Article 2 of the UCC applies only to "transactions in goods," OCGA 11-2-102
, with "goods" defined as things "which are movable at the time of identification to the contract for sale." OCGA 11-2-105
(1). A "sale" consists in the passing of title from the seller to the buyer for a price, OCGA 11-2-106
, and a "seller" is a "a person who sells or contracts to sell goods." OCGA 11-2-103
(1) (d). Our courts have extended the reach of Article 2 to transactions analogous" to sales. Redfern Meats v. Hertz Corp., 134 Ga. App. 381
, 387-393 (215 SE2d 10
) (1975). In determining whether a contract is for the sale of goods or is analogous to a sale of goods within the meaning of the Article 2 definitions, we must look to the primary or overall purpose of the transaction. Id. at 391; see Gee v. Chattahoochee Tractor Sales, 172 Ga. App. 351
, 353 (2) (323 SE2d 176
) (1984); accord North American Leisure Corp. v. A & B Duplicators, Ltd., 468 F2d 695, 697 (2d Cir. 1972) (look to essence of agreement and see whether goods or services predominate). If the primary purpose of the agreement is the rendering of services, even if goods are supplied as part of that performance we will view the contract as one for services with an incidental furnishing of goods, and the UCC does not apply. Gee, supra; Mingledorff's, Inc. v. Hicks, 133 Ga. App. 27
-28 (1) (209 SE2d 661
) (1974); Lovett v. Emory Univ., 116 Ga. App. 277
, 278-279 (1) (156 SE2d 923
We find the contract at issue was one for services and labor because the primary purpose of the transaction was the imprinting, packaging, labeling, and shipping of the magazines. Contrary to appellant's argument, we do not find the production of imprinting plates made the contract into one for the sale of goods because the plates were prepared only for the purpose of carrying out the imprinting. There is no evidence appellee ever took title to the plates in accordance with OCGA 11-2-401
or that the parties intended it would do so. Indeed, appellant acknowledges that the parties contemplated Peach State would perform future imprinting, labeling, and shipping serviced for subsequent issues of the magazine using the same imprinting plates. This transaction is analogous to the one addressed in Wm. H. Wise & Co. v. Rand McNally & Co., 195 FSupp. 621, 625-626 (SDNY 1961), where the court held that a contract for printing and binding books was one of services and labor even though the printer supplied printing and binding material.

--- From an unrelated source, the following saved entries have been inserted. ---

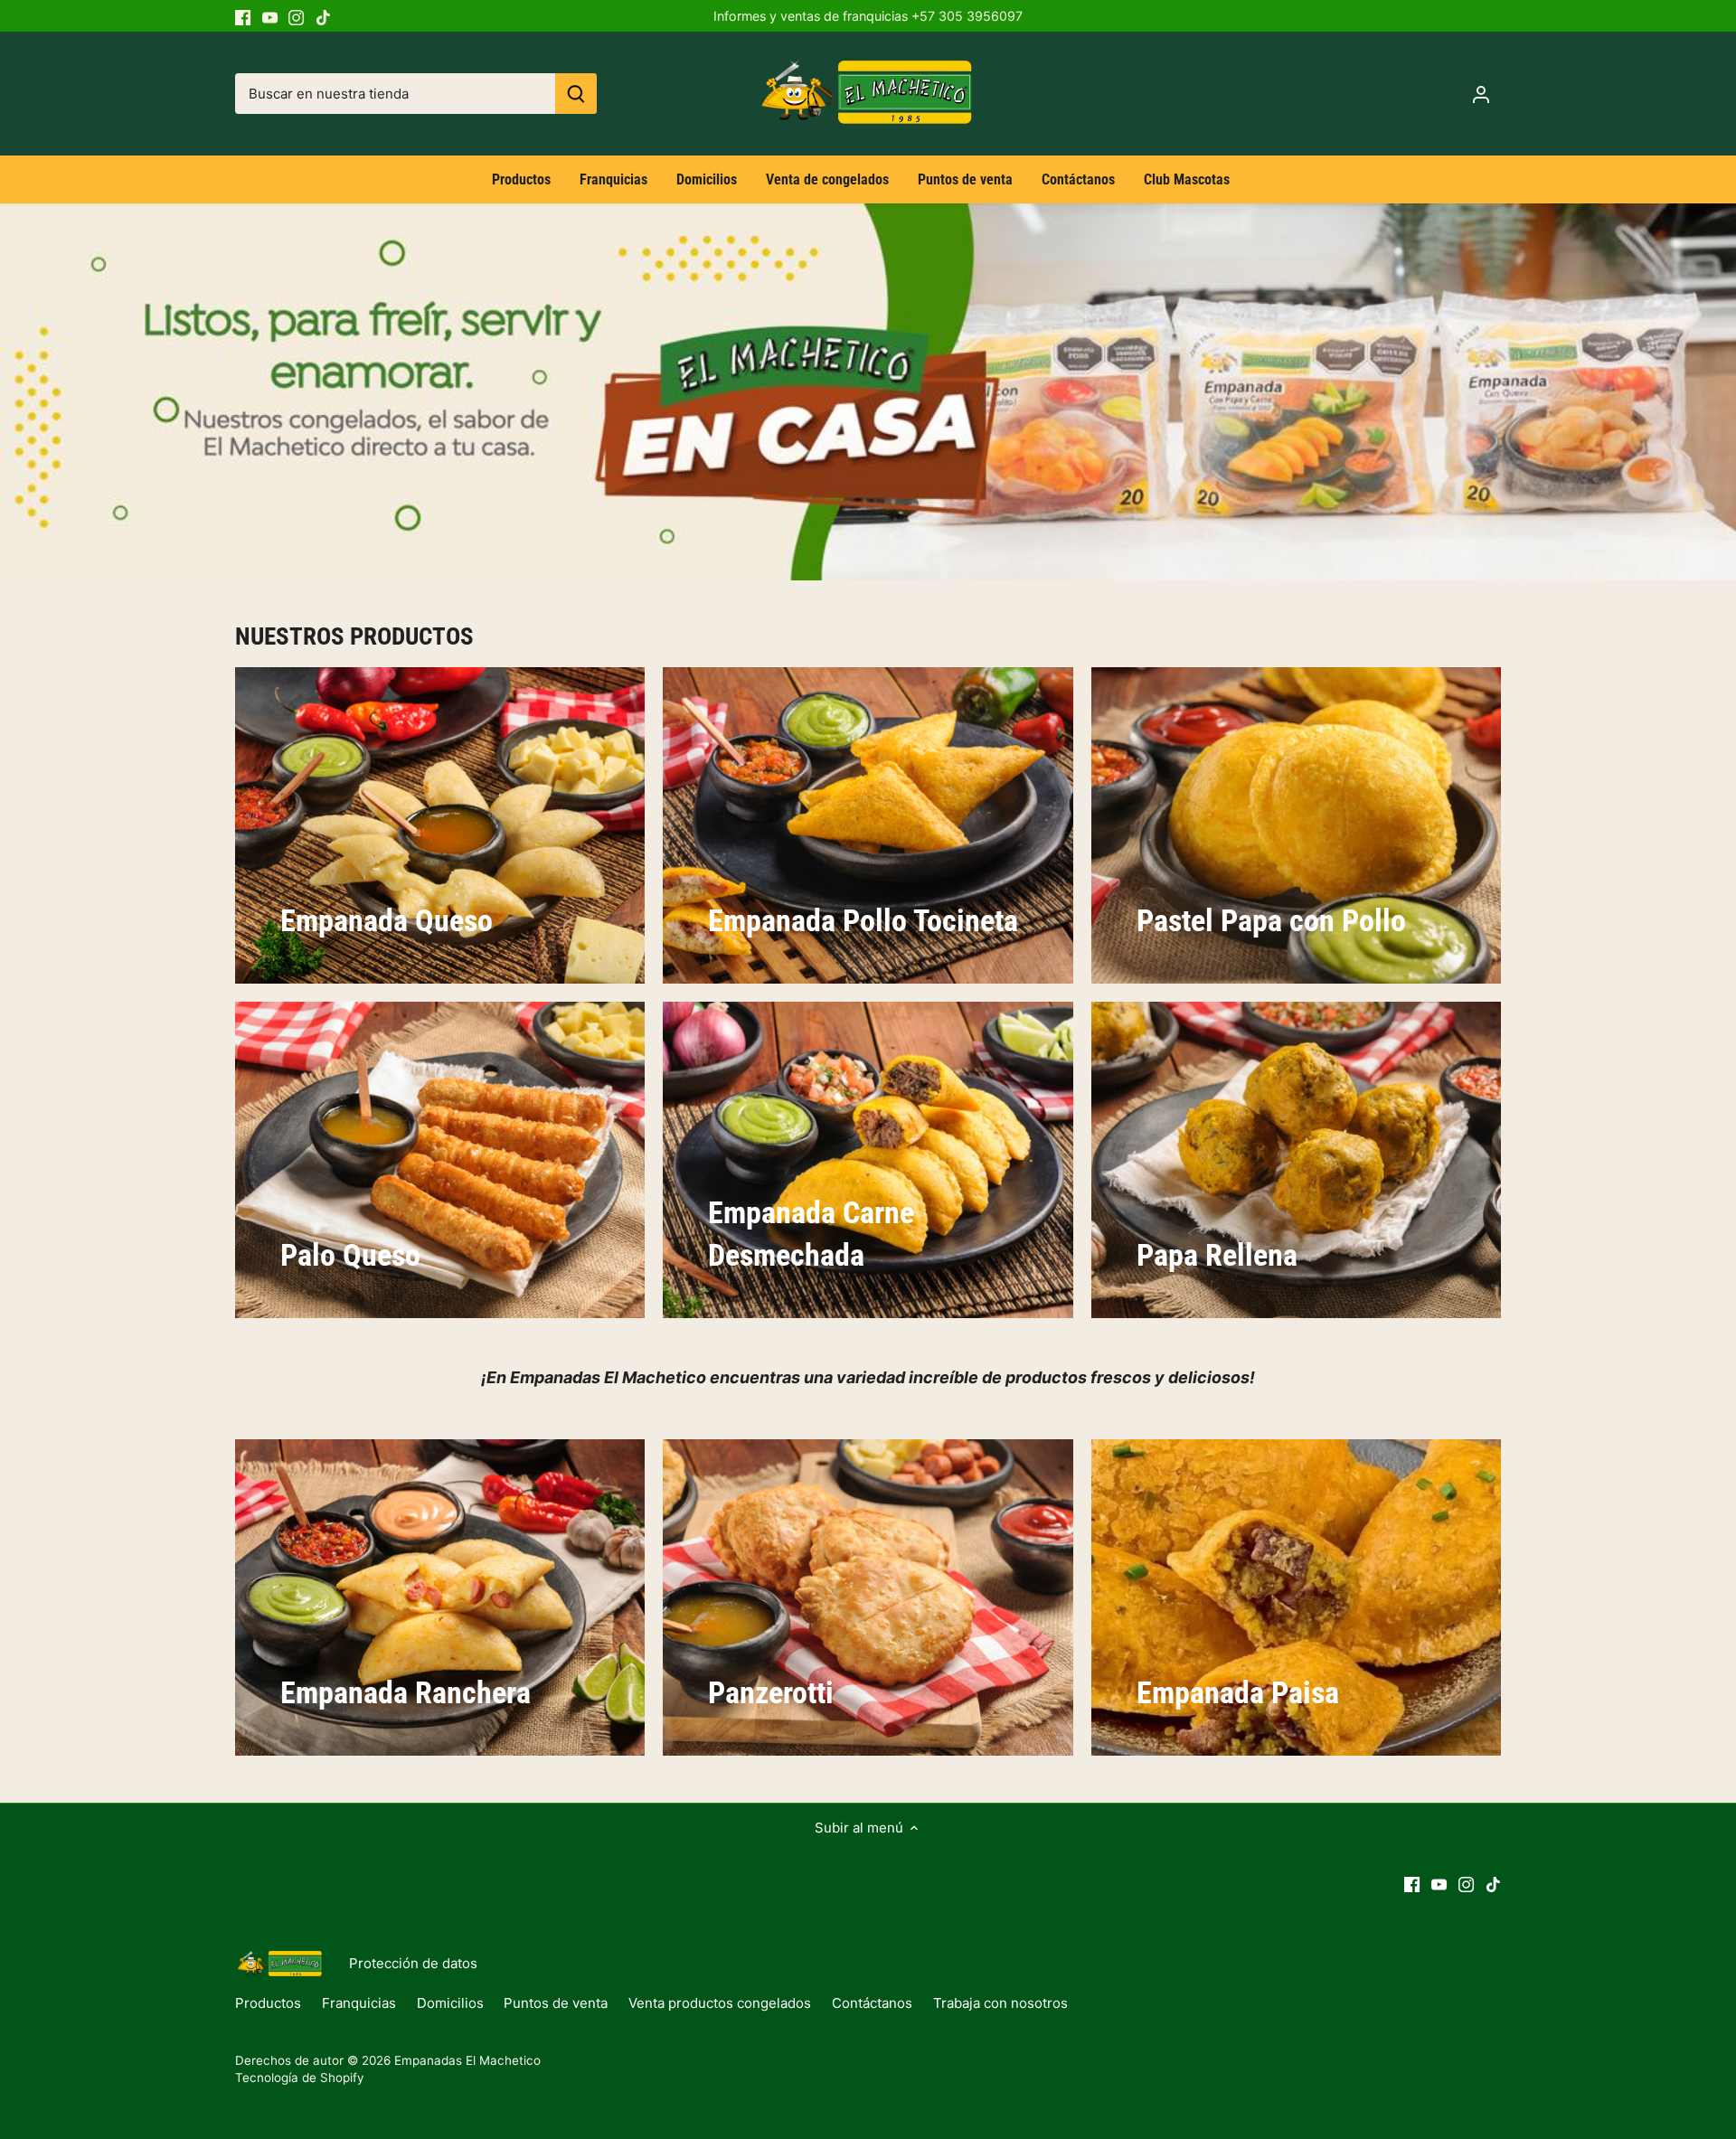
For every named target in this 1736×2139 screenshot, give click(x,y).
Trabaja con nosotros (1000, 2003)
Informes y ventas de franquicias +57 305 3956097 (868, 16)
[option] (868, 391)
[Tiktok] (323, 15)
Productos (268, 2003)
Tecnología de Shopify (299, 2077)
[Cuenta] (1481, 93)
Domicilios (450, 2003)
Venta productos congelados (719, 2003)
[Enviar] (576, 93)
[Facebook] (242, 15)
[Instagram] (296, 15)
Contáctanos (872, 2003)
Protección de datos (413, 1963)
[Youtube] (270, 15)
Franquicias (359, 2003)
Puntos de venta (556, 2003)
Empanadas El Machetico (467, 2060)
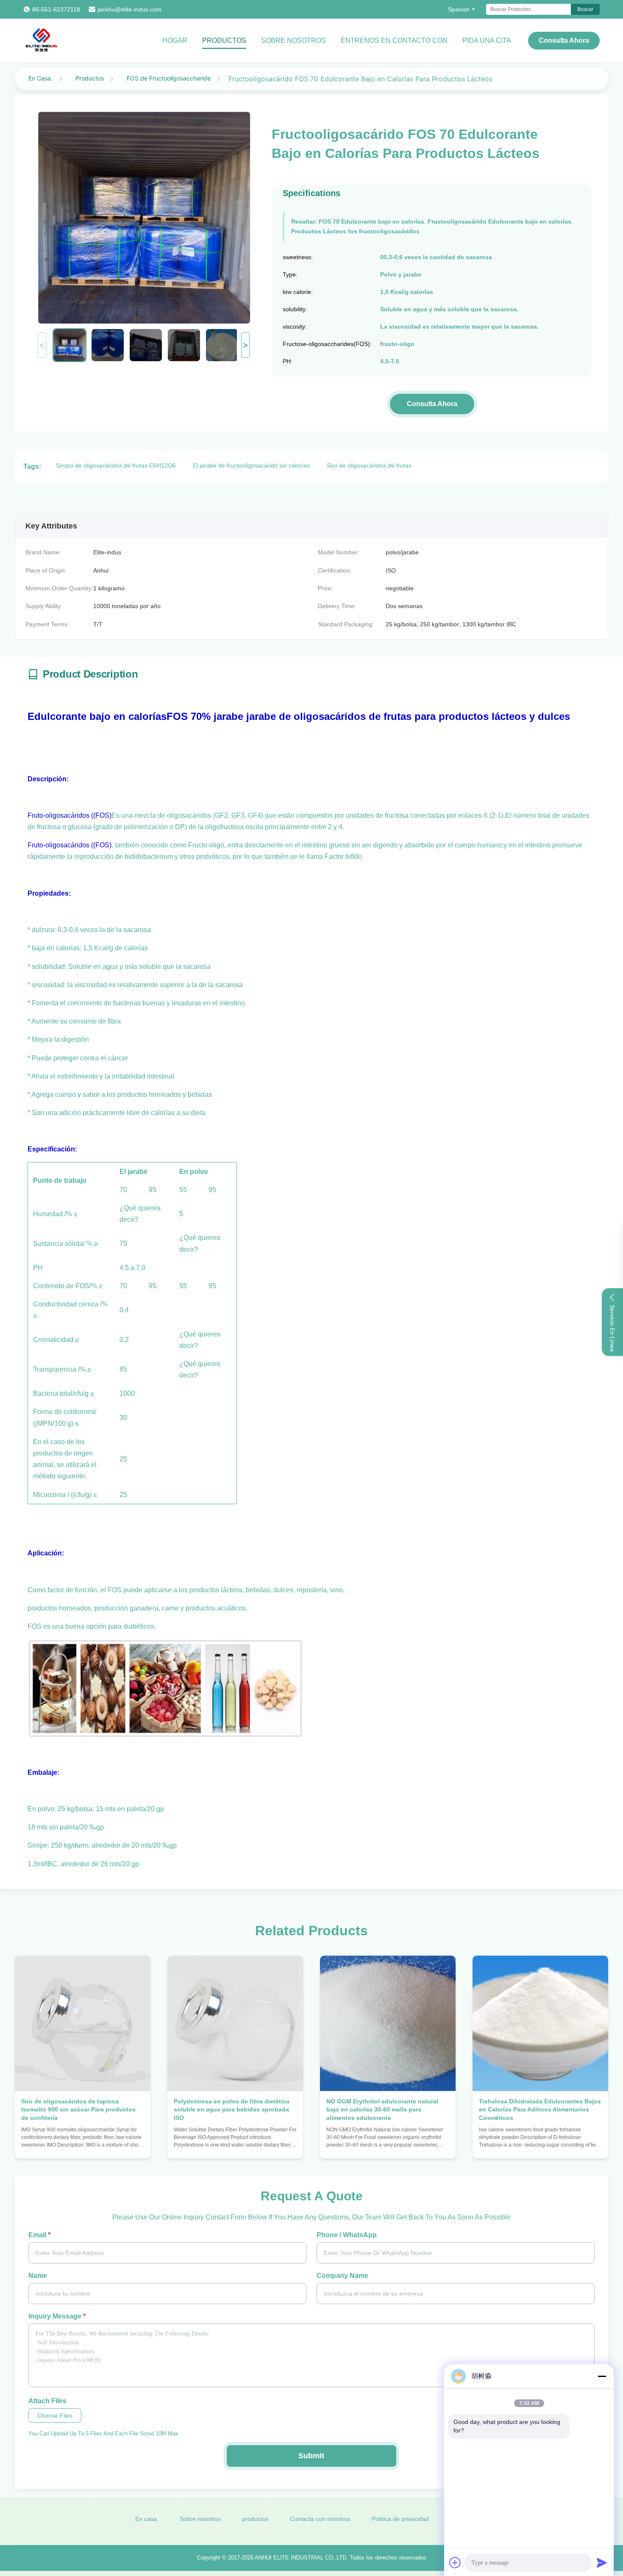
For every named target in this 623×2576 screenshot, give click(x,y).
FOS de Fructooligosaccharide (169, 78)
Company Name (342, 2275)
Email (39, 2234)
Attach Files (47, 2400)
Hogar (174, 40)
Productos (224, 40)
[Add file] (455, 2562)
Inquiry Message (57, 2316)
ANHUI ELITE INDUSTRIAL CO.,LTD (300, 2557)
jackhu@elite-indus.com (129, 9)
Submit (311, 2455)
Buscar (585, 9)
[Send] (602, 2562)
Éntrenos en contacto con (394, 40)
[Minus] (602, 2376)
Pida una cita (486, 40)
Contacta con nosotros (320, 2518)
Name (37, 2275)
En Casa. (40, 78)
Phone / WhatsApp (347, 2234)
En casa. (147, 2518)
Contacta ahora (83, 2143)
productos (255, 2518)
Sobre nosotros (293, 40)
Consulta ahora (564, 40)
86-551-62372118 (56, 9)
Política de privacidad (400, 2518)
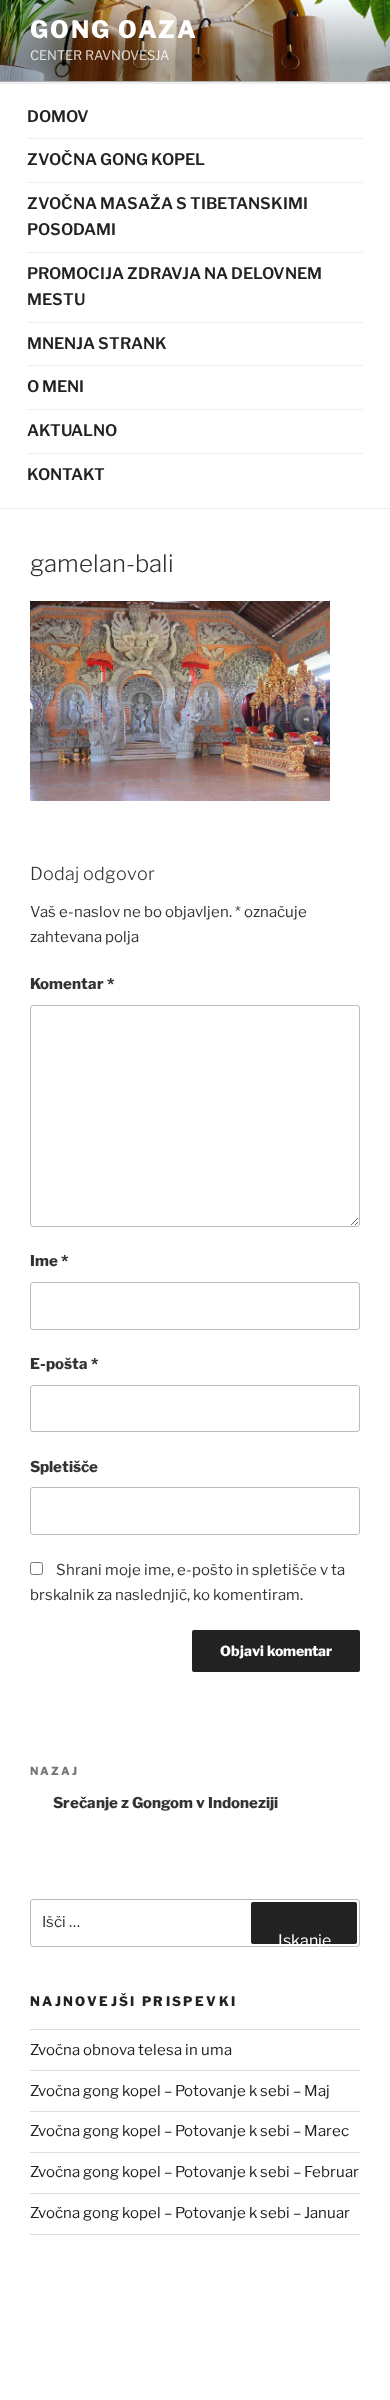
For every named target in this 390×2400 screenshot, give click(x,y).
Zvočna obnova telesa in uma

Moreover, the fact that the purchase order priced the preparation of the plates as a separate line item does not alter the character of the overall transaction as one for the provision of services. Lovett, supra at 278 (1). Nor do we agree with appellant that the preparation of the plates was a severable portion of the total contract performance, as the essence of the contract was completion of the entire service of imprinting, packaging, labeling, and shipping because that was the service appellee was obligated to provide to its client. See Williams v. Claussen-Lawrence Constr. Co., 120 Ga. App. 190
, 191 (169 SE2d 692
) (1969). Thus, as in Gee, supra, and Lovett, supra, the provision of services predominated, and supplying of the goods, the plates, was incidental to the overall performance of the contract. See North American Leisure, supra. Consequently, the transaction does not fall within the coverage of Article 2 of the UCC, and the assignment clause of OCGA 11-2-210
(2) is not applicable. Mingledorff's, supra at 27-28 (1).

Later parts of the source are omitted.